Lebih dari 800 tahun sejak dituliskan, Magna Carta tetap dipelajari di berbagai universitas di seluruh dunia. Namun ternyata, Magna Carta sendiri memiliki sejarah yang sangat unik.
Sejarah Magna Carta sendiri sangat terkait dengan kebijakan pajak yang diberlakukan di Inggris pada awal abad ke-13. Pada tahun 1189, atau 26 tahun sebelum dituliskannya Magna Carta, Richard “The Lionheart” dinobatkan sebagai Raja Inggris. Selama satu dekade sejak ia menjadi Raja Inggris, Richard menghabiskan sebagian besar waktunya di luar Inggris untuk pergi berperang, seperti melawan Prancis dan juga melawan Kekhilafahan Islam.

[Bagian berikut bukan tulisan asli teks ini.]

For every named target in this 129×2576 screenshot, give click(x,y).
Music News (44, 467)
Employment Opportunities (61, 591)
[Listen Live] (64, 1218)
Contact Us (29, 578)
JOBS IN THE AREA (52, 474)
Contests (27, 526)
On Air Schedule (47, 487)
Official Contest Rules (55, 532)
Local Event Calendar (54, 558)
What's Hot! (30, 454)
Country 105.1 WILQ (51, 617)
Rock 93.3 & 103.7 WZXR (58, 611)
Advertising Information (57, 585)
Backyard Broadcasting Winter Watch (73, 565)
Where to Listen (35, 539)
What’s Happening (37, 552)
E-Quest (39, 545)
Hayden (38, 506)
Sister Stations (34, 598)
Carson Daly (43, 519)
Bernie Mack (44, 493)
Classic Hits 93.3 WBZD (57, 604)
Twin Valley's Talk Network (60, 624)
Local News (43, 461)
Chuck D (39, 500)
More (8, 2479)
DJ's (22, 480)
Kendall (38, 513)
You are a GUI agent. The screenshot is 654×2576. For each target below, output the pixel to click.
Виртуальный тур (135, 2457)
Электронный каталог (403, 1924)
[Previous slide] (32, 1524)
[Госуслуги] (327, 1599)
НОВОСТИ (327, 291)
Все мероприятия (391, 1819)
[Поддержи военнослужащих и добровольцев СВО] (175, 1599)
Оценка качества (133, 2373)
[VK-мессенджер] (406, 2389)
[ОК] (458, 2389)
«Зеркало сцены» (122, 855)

Perang yang dilakukan oleh Richard tersebut tentu membutuhkan biaya yang tidak sedikit. Tidak ada perang yang membutuhkan sedikit uang. Untuk dapat memenuhi hal tersebut, Richard memberlakukan pajak yang sangat tinggi bagi para pemilik lahan di Inggris, hingga mencapai 50%.
Pada tahun 1192, Richard pulang ke Inggris setelah berperang dengan Saladin di Jerusalem. Di jalan, ia ditangkap di Jerman oleh Kaisar Kekaisaran Romawi Suci (Holy Roman Empire), Raja Henry VI, dan ia mengatakan akan membebaskan Richard dengan uang tebusan.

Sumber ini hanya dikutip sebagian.